Economics and race impossibly entwined

15 August, 2014

Dear Sir,

In response to “Arrogant and Condescending”.

As a reasonable black Bermudian I think it is condescending and arrogant that anyone would try to dissuade me that at least 95 percent of PRC holders will be white, and we can safely assume that the majority will vote white establishment, not labour, and that opinion has just as much to do with economics as it does with race.

It is unfortunate, but in Bermuda the two are still impossibly entwined. Traditionally, for most Bermudians, the issue with PRC holders was not that big a deal, as long as we had a job to go to. Everyone now is understandably a little nervous.

The average Bermudian today is very concerned with putting food on the table. Whites historically not understanding, or not caring, about the way blacks felt is the very reason why initiatives like CURB were developed in the first place.

Very few whites have really been prepared to acknowledge the need to publicly address the issue of white privilege, and the need to understand what has developed in its wake.

Today in a country where the minority population controls the majority of wealth I think you would still be hard pressed to find 20 black owned businesses that employ more than 20 people, the same as 30 years ago.

To try and equate or compare white Bermudians’ struggles with the struggles against the violent, physical, and socio-economic policies practised by various institutions then, and now, which Dr King fought against is condescending and arrogant.

In fact in Bermuda the symbiotic relationship between white minority and economic rule is so well entrenched that after 14 years of so called “black rule” and the civil rights movement 50 years ago has done nothing to change it!

I don’t dare to suggest that white people don’t struggle all over this world, but the whole western hemisphere has the air of a bastion of white privilege, and unfortunately Bermuda has, and is, playing its part.

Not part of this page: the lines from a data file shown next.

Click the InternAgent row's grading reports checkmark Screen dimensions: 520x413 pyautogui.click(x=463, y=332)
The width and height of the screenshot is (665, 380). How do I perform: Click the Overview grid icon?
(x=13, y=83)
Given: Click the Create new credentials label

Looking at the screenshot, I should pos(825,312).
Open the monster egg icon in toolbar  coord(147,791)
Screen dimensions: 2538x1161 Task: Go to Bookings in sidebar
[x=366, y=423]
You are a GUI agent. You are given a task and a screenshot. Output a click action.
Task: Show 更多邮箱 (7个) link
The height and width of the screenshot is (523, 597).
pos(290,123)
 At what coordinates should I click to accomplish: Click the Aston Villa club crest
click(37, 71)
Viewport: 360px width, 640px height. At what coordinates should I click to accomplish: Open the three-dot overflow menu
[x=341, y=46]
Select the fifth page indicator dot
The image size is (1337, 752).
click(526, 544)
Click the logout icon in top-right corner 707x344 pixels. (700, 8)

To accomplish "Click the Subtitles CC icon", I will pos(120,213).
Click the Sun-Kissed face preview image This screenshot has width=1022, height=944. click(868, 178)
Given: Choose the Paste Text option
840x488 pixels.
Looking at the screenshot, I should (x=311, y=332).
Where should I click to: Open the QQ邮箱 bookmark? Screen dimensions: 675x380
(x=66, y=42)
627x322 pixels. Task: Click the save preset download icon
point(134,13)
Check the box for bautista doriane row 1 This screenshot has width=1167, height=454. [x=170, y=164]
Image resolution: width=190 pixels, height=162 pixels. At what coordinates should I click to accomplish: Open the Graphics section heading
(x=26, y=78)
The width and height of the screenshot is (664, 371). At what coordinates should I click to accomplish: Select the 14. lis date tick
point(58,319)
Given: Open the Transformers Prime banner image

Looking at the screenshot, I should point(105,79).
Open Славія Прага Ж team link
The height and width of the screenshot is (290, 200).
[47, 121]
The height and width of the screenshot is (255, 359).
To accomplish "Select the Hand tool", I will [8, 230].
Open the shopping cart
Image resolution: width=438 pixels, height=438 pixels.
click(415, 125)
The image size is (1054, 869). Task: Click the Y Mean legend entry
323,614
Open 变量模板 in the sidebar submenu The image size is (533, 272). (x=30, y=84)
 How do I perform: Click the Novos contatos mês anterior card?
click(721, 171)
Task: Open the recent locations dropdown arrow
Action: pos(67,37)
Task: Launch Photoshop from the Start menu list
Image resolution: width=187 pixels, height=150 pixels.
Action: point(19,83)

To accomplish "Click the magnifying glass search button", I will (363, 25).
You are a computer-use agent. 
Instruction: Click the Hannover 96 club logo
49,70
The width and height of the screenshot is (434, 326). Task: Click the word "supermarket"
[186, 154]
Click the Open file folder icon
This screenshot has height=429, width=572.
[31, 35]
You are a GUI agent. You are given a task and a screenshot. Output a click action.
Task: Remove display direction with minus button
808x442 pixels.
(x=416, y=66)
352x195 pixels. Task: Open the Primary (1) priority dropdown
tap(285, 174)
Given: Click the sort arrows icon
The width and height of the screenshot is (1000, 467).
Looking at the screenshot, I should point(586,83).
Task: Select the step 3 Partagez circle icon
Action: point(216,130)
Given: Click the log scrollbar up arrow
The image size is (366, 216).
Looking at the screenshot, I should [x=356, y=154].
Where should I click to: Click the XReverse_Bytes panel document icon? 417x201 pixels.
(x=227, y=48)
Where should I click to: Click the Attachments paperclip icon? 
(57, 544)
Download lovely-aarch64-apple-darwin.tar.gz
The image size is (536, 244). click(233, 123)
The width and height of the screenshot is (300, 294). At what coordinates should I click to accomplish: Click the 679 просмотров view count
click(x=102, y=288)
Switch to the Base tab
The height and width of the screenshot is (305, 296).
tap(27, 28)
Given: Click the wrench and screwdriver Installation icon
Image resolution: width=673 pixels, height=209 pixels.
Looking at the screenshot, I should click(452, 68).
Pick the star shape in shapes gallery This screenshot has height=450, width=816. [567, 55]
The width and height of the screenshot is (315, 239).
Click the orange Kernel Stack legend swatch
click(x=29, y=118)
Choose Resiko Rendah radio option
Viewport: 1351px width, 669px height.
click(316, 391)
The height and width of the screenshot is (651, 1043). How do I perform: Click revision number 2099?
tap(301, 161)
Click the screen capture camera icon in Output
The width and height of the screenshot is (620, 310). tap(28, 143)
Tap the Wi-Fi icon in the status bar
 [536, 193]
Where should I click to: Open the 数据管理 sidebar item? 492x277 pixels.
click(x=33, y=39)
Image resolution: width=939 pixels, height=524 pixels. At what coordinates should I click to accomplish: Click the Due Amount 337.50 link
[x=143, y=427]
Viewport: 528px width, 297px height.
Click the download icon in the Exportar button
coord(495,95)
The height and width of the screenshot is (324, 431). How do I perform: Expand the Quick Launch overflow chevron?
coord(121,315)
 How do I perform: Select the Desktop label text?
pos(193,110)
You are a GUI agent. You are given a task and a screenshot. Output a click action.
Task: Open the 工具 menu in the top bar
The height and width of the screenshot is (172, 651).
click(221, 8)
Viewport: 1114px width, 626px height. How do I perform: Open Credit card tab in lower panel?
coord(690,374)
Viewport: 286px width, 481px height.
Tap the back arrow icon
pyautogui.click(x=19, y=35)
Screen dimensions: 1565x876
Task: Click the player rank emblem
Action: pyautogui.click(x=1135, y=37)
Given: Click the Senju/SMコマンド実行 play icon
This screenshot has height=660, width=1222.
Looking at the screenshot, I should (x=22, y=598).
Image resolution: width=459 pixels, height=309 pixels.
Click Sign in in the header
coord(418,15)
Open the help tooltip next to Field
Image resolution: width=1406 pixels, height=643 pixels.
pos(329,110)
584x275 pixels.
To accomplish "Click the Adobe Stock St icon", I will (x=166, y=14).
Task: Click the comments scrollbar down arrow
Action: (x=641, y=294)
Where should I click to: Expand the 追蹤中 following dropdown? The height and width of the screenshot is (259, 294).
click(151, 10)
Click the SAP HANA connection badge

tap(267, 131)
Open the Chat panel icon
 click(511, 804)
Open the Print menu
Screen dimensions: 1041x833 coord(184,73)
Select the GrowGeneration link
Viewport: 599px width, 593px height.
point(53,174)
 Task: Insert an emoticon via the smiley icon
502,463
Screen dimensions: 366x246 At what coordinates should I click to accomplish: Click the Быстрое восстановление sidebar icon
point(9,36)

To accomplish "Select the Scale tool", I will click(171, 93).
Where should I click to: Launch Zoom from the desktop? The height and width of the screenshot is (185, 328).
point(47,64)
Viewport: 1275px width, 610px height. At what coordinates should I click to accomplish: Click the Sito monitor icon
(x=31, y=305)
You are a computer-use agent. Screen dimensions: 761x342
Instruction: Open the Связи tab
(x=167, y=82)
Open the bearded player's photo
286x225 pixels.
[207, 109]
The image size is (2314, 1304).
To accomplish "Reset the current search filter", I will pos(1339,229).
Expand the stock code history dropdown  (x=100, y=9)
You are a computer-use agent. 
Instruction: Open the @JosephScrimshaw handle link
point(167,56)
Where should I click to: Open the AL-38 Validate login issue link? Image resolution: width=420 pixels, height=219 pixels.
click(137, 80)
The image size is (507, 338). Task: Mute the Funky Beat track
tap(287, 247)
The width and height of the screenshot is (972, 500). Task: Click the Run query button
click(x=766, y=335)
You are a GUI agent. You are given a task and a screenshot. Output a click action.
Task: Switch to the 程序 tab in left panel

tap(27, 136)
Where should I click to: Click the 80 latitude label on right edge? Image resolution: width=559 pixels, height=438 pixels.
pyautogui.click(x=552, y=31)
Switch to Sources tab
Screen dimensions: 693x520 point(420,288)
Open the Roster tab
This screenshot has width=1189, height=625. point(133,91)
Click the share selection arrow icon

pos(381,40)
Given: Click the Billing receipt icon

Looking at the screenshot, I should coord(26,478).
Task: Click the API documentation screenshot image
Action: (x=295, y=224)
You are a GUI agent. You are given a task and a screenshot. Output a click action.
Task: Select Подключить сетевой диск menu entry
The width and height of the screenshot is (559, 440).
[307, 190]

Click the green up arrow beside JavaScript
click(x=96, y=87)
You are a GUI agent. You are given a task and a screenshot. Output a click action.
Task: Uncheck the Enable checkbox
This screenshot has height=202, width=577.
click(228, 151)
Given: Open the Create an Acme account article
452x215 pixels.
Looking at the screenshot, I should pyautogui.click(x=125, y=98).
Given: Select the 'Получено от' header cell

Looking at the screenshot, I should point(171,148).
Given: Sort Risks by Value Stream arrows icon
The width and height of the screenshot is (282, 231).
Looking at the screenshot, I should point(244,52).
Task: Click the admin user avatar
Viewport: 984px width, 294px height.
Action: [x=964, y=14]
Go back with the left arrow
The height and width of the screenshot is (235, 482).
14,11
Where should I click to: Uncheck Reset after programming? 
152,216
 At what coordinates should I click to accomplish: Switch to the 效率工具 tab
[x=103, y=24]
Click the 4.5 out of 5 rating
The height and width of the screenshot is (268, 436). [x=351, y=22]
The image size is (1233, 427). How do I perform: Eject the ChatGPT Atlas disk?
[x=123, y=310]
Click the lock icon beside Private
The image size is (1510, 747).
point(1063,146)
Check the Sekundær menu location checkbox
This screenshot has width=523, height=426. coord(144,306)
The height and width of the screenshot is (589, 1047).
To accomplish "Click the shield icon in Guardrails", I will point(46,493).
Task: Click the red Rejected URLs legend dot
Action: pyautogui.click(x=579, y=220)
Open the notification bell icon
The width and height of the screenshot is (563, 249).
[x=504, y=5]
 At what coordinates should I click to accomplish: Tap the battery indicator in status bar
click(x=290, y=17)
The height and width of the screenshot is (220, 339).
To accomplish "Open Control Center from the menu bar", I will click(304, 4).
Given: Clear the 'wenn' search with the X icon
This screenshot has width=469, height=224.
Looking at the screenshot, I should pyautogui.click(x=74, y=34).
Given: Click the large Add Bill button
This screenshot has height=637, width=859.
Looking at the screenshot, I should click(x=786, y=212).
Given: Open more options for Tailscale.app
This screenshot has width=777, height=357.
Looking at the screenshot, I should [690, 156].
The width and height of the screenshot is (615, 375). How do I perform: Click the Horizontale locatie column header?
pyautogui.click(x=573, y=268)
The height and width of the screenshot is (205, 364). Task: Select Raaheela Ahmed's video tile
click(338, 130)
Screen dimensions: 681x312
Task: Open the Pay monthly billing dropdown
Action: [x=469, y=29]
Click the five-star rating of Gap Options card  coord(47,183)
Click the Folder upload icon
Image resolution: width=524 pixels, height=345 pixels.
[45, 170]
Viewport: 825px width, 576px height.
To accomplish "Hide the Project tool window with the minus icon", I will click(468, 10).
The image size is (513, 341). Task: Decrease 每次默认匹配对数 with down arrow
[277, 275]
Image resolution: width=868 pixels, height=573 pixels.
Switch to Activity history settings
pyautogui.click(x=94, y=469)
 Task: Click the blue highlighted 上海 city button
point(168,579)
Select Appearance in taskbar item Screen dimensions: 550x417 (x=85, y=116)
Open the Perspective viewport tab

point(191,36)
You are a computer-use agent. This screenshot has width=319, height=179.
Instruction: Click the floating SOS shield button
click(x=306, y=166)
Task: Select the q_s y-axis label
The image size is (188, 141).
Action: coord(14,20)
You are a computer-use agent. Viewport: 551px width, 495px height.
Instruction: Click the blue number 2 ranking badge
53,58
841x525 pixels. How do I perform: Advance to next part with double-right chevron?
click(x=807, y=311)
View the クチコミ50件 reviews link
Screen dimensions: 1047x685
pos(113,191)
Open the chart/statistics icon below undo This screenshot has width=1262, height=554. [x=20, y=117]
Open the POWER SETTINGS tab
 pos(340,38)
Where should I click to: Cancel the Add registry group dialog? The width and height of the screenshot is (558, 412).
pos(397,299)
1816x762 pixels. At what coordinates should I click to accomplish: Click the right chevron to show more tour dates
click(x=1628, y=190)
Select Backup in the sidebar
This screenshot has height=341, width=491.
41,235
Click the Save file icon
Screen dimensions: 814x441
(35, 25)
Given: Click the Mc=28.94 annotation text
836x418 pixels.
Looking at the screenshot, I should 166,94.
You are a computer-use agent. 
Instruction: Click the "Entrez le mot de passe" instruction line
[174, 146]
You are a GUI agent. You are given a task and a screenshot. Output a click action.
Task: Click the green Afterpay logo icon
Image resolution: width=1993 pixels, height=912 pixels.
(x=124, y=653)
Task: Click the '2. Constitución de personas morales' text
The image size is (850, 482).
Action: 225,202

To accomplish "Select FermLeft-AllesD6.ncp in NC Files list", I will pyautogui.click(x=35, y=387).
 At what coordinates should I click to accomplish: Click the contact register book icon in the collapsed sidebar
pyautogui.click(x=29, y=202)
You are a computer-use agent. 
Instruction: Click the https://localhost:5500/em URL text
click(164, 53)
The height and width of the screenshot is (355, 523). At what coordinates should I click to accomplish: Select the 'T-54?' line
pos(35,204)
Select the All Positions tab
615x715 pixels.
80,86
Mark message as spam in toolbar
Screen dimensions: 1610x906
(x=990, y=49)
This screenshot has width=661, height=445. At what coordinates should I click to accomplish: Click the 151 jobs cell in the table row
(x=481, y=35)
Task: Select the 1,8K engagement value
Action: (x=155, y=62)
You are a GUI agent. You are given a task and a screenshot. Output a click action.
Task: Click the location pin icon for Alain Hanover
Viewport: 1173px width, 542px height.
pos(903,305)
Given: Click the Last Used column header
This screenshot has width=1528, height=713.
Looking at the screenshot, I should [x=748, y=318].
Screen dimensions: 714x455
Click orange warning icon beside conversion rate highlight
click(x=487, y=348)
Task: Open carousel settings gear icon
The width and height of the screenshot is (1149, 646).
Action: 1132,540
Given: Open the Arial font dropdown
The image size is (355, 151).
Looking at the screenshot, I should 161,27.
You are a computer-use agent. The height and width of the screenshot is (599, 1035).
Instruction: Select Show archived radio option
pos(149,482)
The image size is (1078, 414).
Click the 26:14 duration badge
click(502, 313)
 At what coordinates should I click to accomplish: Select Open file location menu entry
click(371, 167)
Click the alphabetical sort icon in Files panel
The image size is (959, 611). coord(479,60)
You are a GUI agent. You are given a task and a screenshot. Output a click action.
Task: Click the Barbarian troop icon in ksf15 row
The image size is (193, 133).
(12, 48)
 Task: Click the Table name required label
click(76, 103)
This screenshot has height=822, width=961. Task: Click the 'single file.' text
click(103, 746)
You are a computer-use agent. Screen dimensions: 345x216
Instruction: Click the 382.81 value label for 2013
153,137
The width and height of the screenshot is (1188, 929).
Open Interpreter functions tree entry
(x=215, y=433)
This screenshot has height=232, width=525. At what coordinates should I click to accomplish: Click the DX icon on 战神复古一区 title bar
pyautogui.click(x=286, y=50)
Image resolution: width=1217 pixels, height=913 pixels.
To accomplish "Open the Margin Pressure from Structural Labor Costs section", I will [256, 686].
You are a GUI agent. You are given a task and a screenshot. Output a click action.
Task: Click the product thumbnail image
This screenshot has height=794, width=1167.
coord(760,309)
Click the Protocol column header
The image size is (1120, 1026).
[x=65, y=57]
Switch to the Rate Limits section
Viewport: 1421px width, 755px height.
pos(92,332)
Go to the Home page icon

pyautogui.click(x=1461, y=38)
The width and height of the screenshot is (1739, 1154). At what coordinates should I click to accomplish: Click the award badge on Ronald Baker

Bermuda is not another world, and we are dealing with labour issues, immigration issues, race issues, and more importantly, youth related issues. I am not in any way minimising the difficulties that whites in Bermuda may have had to face growing up as a minority, but I am sure very few, if any, would like to have traded places. Bermuda is too small a society to be brushing difficult issues under the mat because they remind us of hard realities that exist.

They will eventually show up elsewhere very quickly. Unlike most other countries we are too small to have a ghetto where we can hide undesirables, or those who we dismiss for whatever reason. The reality is that the person who feels marginalised for any reason, doesn’t have a job, and very little hope, lives right across the road from you.